Mother started reading to me story after story from these bedtime books. Having a vivid imagination even at a tender age I could place myself in these stories most of which had a moral. Did mother have a motive for reading certain stories to me? Perhaps. There were black and white pictures in those books which I would look upon for hours also. Our village was very small, there were two garages across from each other and two general stores. The one store though had a magic place upstairs at the back. We would walk along a narrow sidewalk and open a door and climb up many, many stairs. At the top was a long, narrow room but it was filled with treasure. It was a very small but exciting library. Imagine a person a small as me could borrow books, read them and then take them back for more! Life couldn't get any better.
Then as I grew older and got an allowance I discovered comic books.

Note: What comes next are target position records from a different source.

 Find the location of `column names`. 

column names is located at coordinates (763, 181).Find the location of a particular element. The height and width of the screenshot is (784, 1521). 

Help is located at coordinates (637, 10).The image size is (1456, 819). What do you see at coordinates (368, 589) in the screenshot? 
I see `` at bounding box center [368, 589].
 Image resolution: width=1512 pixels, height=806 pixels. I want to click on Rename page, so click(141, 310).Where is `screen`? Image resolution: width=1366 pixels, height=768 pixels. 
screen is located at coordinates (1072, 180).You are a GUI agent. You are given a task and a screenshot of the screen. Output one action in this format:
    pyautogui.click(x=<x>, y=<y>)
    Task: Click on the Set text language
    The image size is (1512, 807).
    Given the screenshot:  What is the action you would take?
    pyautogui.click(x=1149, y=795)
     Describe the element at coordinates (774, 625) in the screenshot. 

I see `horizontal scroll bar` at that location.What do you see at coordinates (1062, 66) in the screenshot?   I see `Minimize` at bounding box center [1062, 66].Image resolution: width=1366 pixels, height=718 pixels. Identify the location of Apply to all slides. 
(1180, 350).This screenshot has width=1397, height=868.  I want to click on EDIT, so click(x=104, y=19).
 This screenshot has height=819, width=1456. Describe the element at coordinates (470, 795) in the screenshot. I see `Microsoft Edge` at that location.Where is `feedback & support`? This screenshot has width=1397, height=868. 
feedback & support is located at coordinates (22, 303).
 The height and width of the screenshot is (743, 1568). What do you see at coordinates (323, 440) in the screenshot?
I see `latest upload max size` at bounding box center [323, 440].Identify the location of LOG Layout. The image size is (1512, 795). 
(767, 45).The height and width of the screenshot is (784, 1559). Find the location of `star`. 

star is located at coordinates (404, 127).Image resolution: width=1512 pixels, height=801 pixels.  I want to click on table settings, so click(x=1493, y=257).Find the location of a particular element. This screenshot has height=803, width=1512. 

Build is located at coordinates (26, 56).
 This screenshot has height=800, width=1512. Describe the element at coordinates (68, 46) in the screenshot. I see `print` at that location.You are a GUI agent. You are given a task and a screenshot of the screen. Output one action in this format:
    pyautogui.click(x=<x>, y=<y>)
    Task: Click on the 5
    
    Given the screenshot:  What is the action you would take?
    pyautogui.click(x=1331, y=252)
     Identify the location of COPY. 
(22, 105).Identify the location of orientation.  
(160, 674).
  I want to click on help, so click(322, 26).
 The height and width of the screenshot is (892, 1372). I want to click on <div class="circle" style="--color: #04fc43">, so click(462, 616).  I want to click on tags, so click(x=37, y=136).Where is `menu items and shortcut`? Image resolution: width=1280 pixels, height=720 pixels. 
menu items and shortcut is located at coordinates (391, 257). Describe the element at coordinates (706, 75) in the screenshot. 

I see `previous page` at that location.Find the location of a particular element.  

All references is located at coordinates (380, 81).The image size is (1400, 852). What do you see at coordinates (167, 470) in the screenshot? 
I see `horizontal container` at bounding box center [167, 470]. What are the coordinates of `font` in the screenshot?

Not just any comic books but big, thick Historical comic books and then romantic ones or just plain funny ones. I had a friend who lived five miles away in Norwich and her and her brother had boxes of them out in their front porch under the couch. I had struck gold! I was allowed to take some home, then after reading them bring them back. The library in Norwich was also a treasure-trove where I met Lucy Maud Montgomery and fell in love with Anne of Green Gables. You wouldn't want to know how many of her books I have on my book shelves. Then I fell in love later on with an author I'm now rereading Gene Stratton-Porter who wrote Freckles, Laddie and my favorite book of all time "Girl of the Limberlost". (well actually I have hundreds of favorite books).
Often at the library there were books which became torn, faded and too old to keep on the shelves. It was our family's good fortune that mother just happened to be the librarian. One day she brought me my most treasured book, a faded old ragged copy of "Girl of the Limberlost". I was transported into another world, a world so filled with nature as I didn't want to leave it. I think my gardening gene must have been formed into a little bud that day, later to burst forth into an all out explosion of activity each spring and summer. If I were to admit to addictions, they would be reading and gardening.
I realized today I don't have all of Gene Stratton-Porter's books so the hunt will now be on to try and find those treasures written back in the 1900's if at all possible. I have written down all the titles I can find and who printed them. Now I will hunt in dusty little book stores whenever I find myself in towns where such a thing exists. Perhaps I'll email some of literary book hunters in the family to be on the look-out as they live in a bigger city where a treasure-trove of book stores must exist. I hope as I sit each morning enjoying my coffee inside in winter or outside on my back deck in the summer reading away for an hour before starting my puttering, that mother is looking down on me, smiling and reminiscing about all the glorious books she read, knowing my time is well spent.